■ **Instructions for the task**
Give back exactly the lines that start at the one containing "The height and" and run to the end of the material, leaving out the pictures.

■ **Input**

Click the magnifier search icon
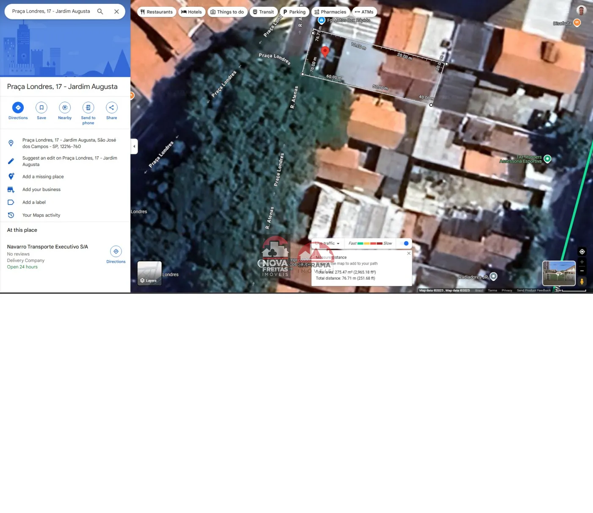The image size is (593, 513). click(x=100, y=11)
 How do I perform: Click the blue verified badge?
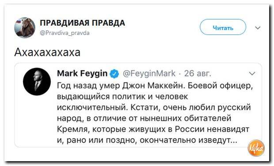click(114, 73)
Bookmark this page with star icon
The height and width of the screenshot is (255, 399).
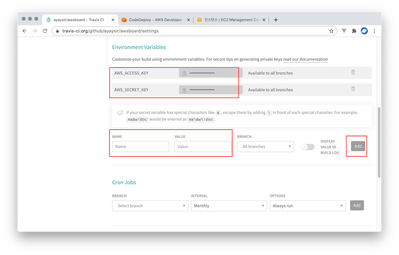pyautogui.click(x=331, y=31)
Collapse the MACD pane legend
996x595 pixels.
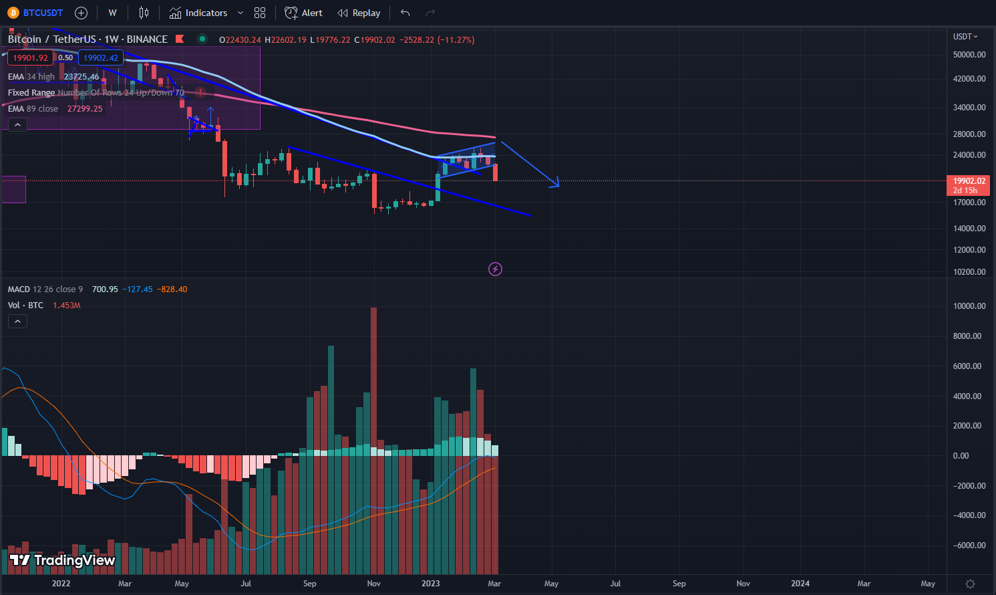click(17, 322)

■ **Written reply**
The height and width of the screenshot is (255, 399).
pyautogui.click(x=331, y=31)
Collapse the MACD pane legend
996x595 pixels.
click(17, 322)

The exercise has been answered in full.